The first half of the 14-unit course is devoted to Discovery — Why landscape for wildlife, principles and concepts of forest and wildlife management, components of a wildlife habitat, how to select the best plants for your habitat, how to maintain trees and shrubs, managing the habitat for specific wildlife species, how to deal with problem wildlife, and what biodiversity means to people and their communities.

The second half is devoted to Projects — Best ways to watch and photograph wildlife, how to build backyard ponds and bogs, how to build a bluebird trail, how to create a wildflower meadow for butterflies and birds, and everything you ever wanted to know about bird feeding. The final “test” for the course is the wildlife habitat plan students must create for their own property (or a property approved by the Institute) that they will be able to follow for years to come. Cost is only $215 and includes a Resource Notebook, presentations CD, and regional native plant CD.

If you could advise people to make just one change in their overall lifestyle, what would it be?     — Amy Haney, Acworth, Ga.

Create your own personal sanctuary where you live.

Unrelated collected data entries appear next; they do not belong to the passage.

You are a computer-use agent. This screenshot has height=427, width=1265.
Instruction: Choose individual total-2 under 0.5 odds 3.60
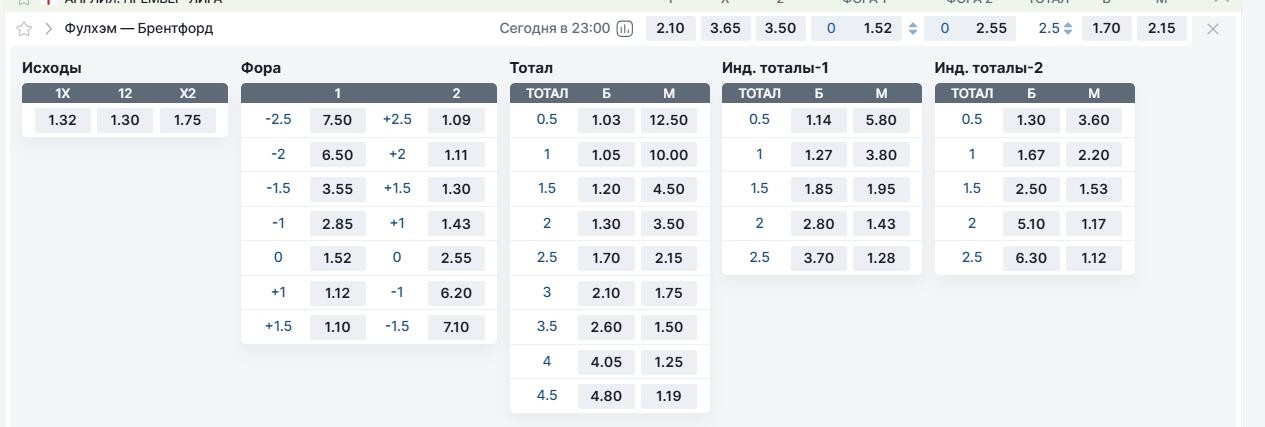[1094, 120]

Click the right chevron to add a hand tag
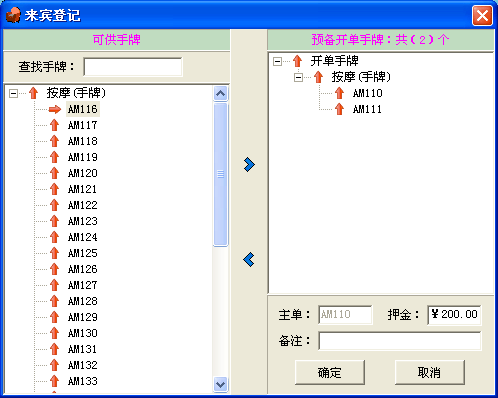coord(249,165)
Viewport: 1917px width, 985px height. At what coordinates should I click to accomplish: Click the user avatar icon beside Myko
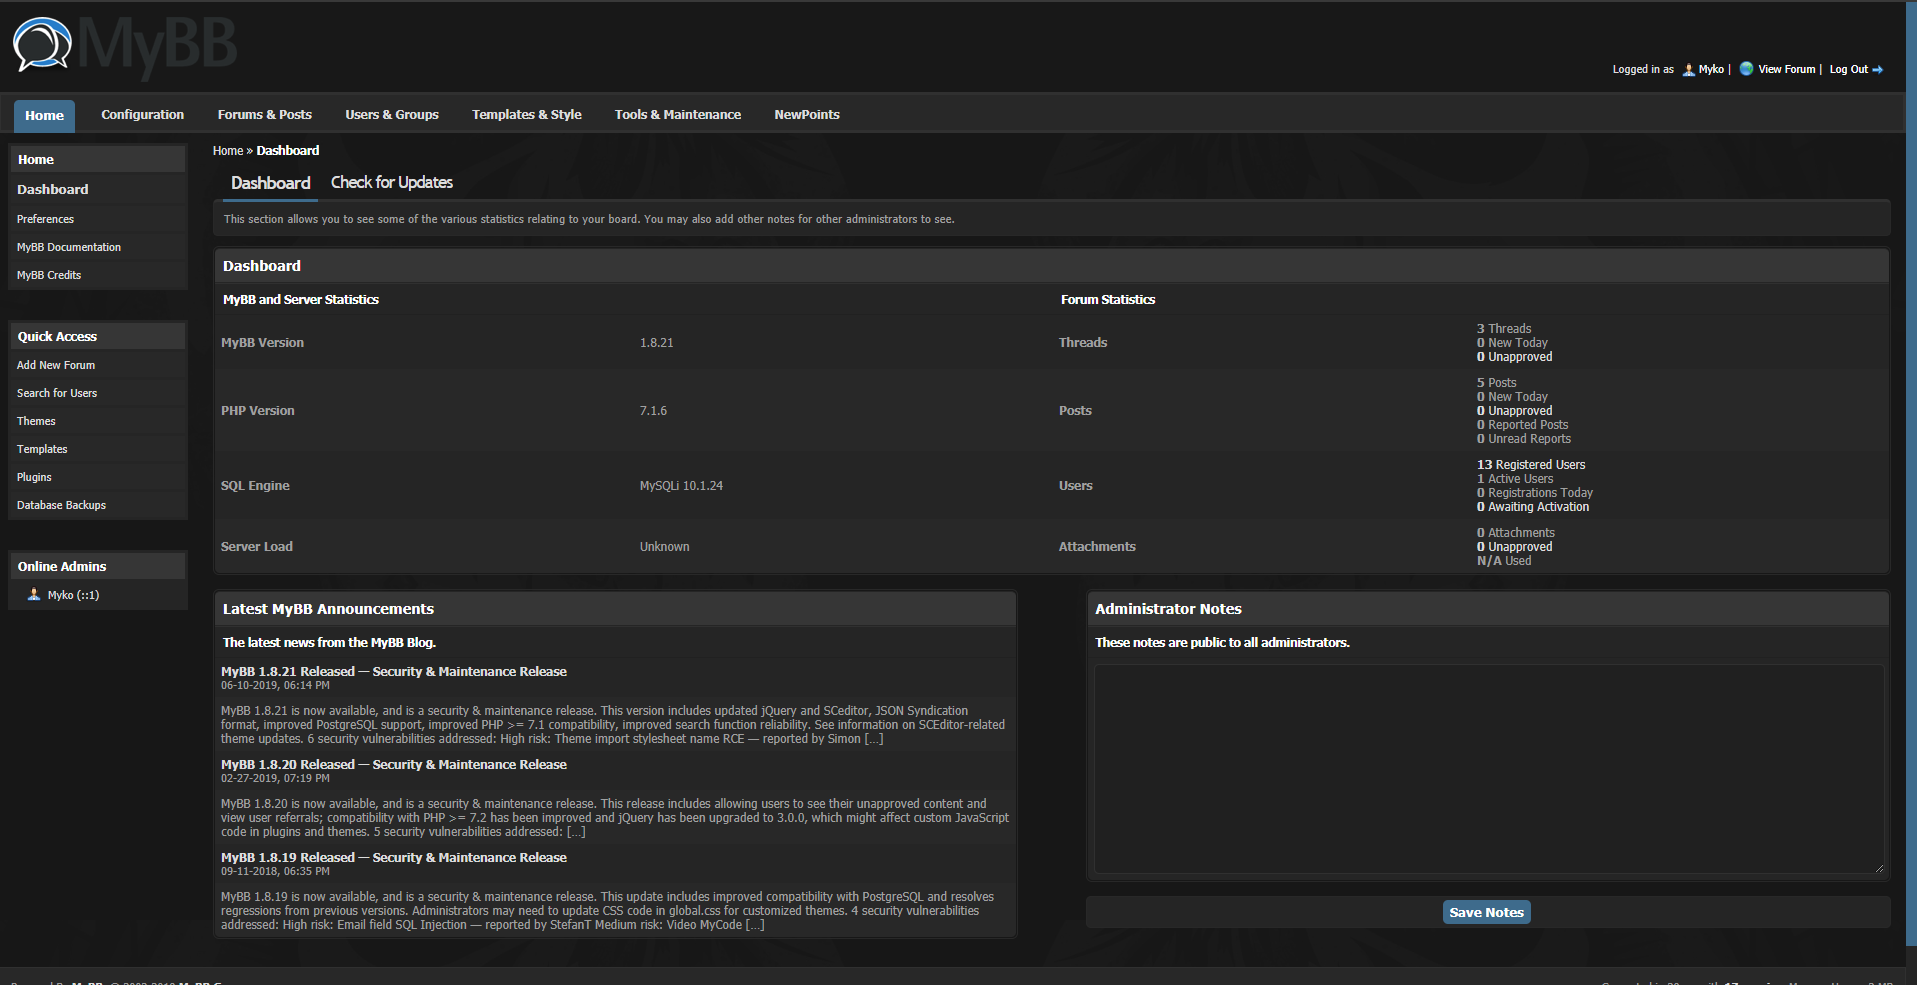[x=1689, y=70]
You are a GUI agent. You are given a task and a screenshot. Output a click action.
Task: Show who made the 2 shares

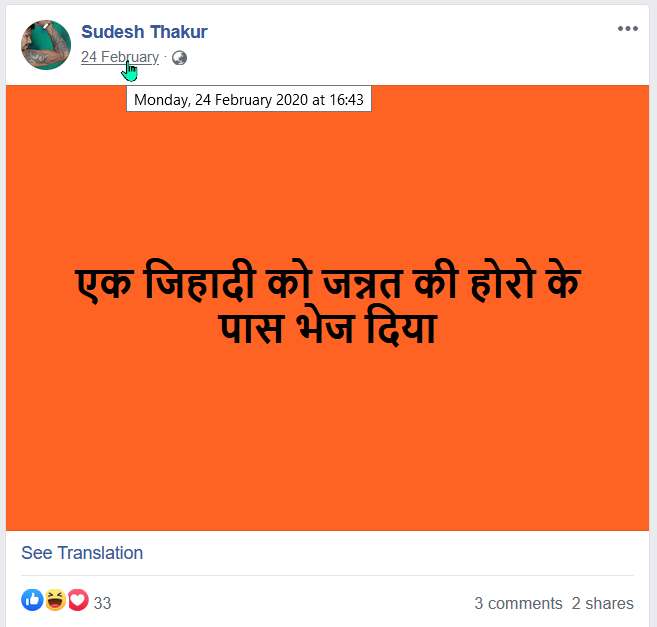tap(603, 603)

Perhaps it is in your wildlife habitat. Maybe it’s a folding chair that you take to your favorite area in your yard. Take time to sit down and just observe Mother Nature in all her wonder and splendor. Soon your breathing will slow down and you will start to relax. Perhaps you’ll see a beautiful butterfly, or a wildflower, or a squirrel. When you resume your regular activities, you will be able to think better and handle life’s ups and downs.

What are your comments on the recently released report which revealed that the environmental situation is so much more urgent than most realize, that within 20 years it will be a global emergency many times worse than terrorism?     — Amy Haney, Acworth, Ga.

For my own sanity, I learned long ago not to dwell on the “sensational” reports that are issued. This is true for reports that say you shouldn’t eat a particular food because it is bad for you. If we took all of these to heart, we would starve. The same is true in the environment.

Unfortunately, the only way to wake up some people is with a “sensational” report. Most people know we have a problem with global warming, but getting the administration and Congress to do something about it is like pulling teeth. Good communication and education are the only ways we are going to convince the opinion leaders that something should be done.

Eleven years ago I was one of three founders of an organization here in Tulsa, Okla., called Make Every Home a Wildlife Habitat. Last year, we merged with the Tulsa Audubon Society to get more support and be a part of the National Audubon Society’s new initiative, Gardening for Life. During our 10 years we sponsored annual Backyard Habitat Garden Tours which attracted at least 700 people per year. Each yard also featured a nursery that specialized in native plants and those good for wildlife habitat. We also created a public garden and put out four newsletters per year, and I made more than 100 presentations to various organizations and taught workshops.

I wish you all the best of luck in overcoming people’s inertia and the belief that “traditional lawns and landscaping,” complete with exotic plants, pesticides, and herbicides, are the best way to surround homes. I have made a small dent but wish that there was more of a national movement. Do you think we can convince the big, national nurseries to change their ways?     — Carol Eames, Tulsa, Okla.

I commend you on your many contributions to the “natural landscaping” movement. There are a growing number of native plant nurseries, but we need to convince the “big box” stores such as Home Depot and Lowe’s to promote native plants and not sell invasives. I believe we will see more cooperation from national nurseries — especially after the latest incident where one of the nation’s largest wholesale sellers of plants, with six nurseries in California, Oregon, Ohio, North Carolina, and Georgia, may have shipped plants with sudden oak death syndrome throughout the U.S. and Canada. To date, 38 species of plants are susceptible to the fungus-like disease.